▶ [Task goal]: Restate verbatim the span of lines below between the line with "Given: Click the Bradford City club crest" and the line with "The image size is (993, 525).", including those two lines, and only that span.

::::

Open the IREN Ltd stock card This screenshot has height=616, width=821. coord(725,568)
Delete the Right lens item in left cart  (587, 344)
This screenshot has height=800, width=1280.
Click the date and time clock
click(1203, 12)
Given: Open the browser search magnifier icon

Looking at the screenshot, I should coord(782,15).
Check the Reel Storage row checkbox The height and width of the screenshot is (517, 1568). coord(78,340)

::::

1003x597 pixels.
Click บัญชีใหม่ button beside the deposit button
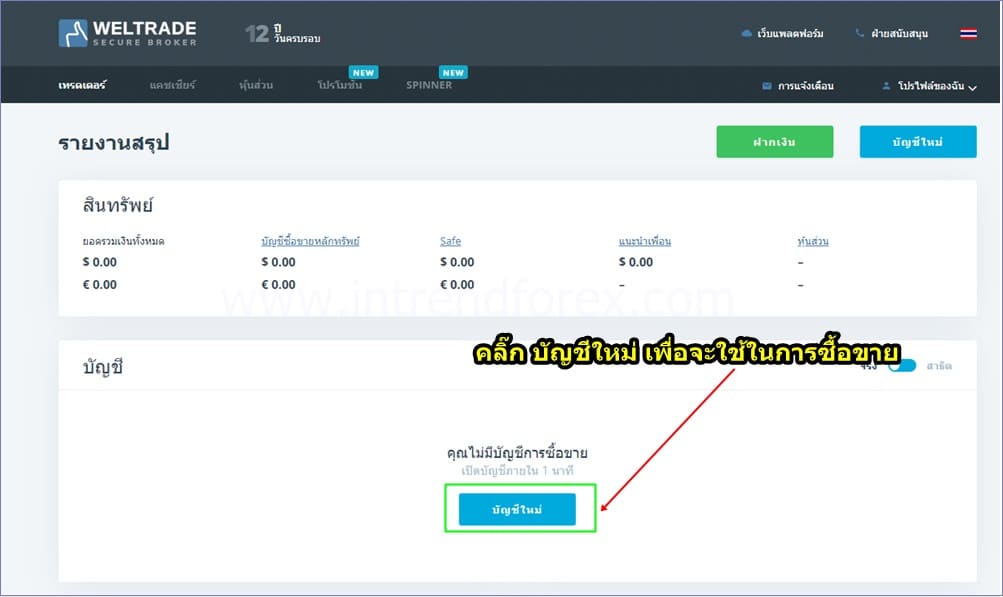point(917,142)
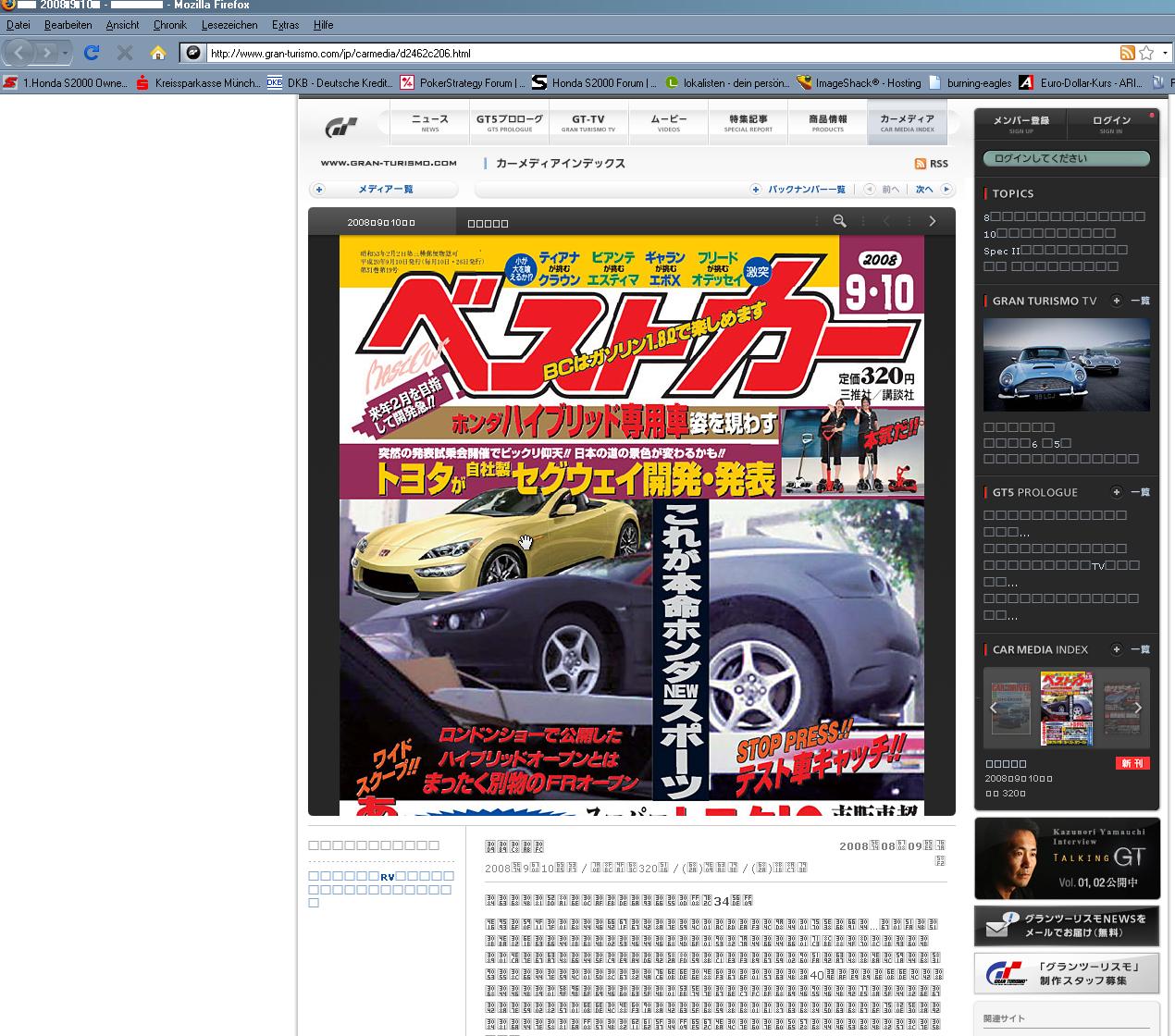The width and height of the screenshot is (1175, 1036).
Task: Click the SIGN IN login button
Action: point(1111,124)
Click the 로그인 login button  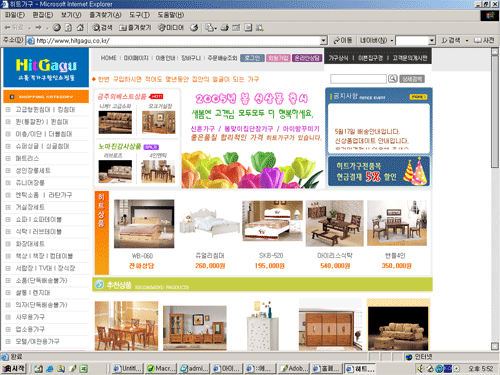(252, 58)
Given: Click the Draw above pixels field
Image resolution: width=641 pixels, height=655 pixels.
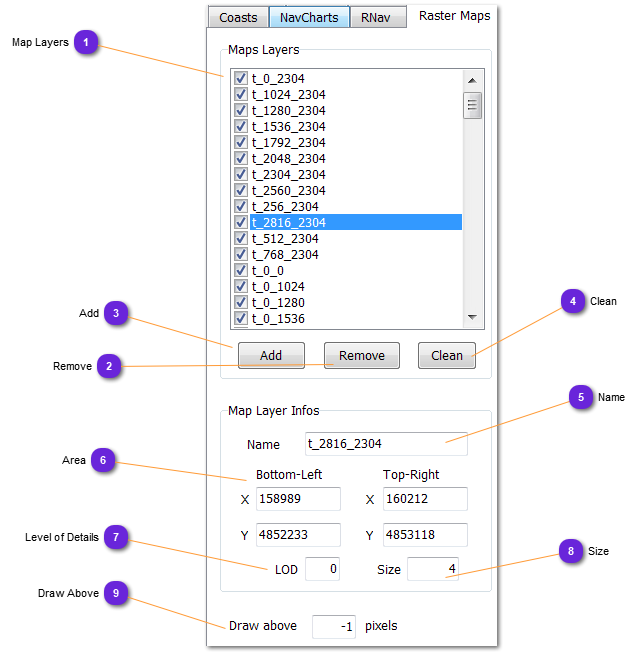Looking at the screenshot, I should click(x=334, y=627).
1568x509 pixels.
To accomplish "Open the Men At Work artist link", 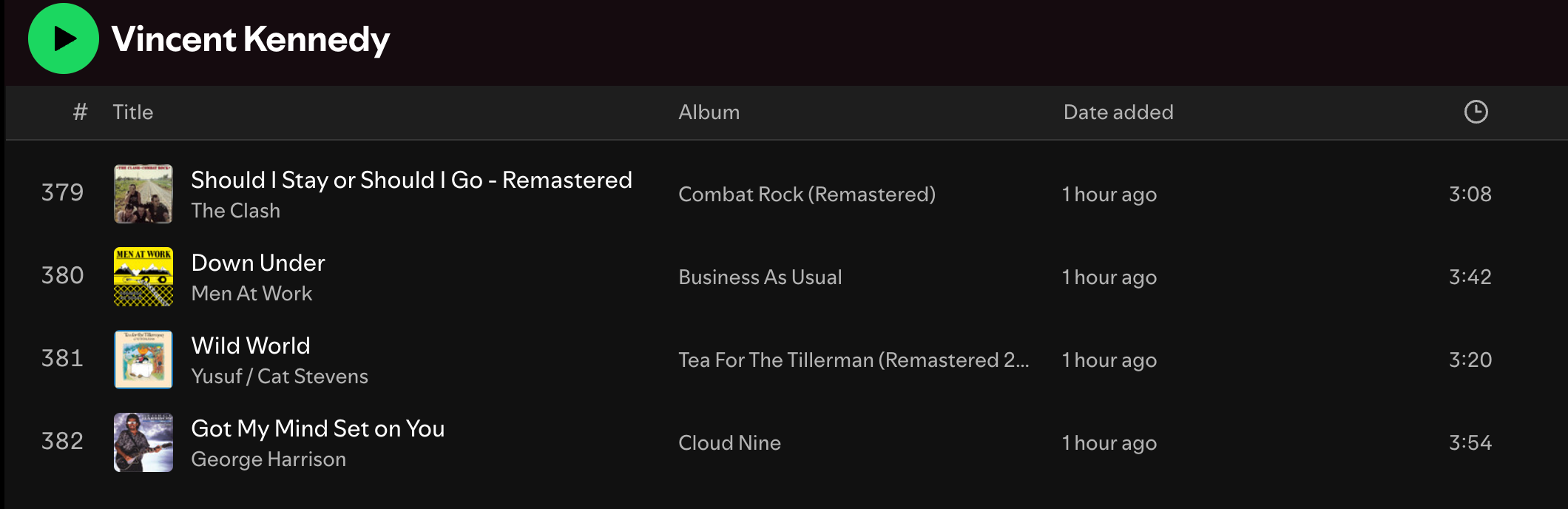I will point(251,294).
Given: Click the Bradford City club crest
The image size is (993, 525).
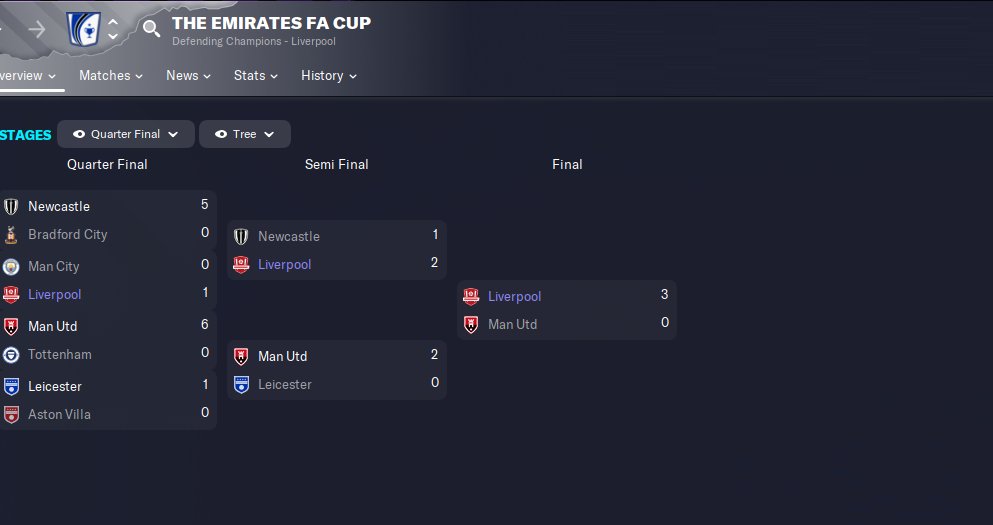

::::

▶ [Task result]:
Given: Click the Bradford City club crest
The image size is (993, 525).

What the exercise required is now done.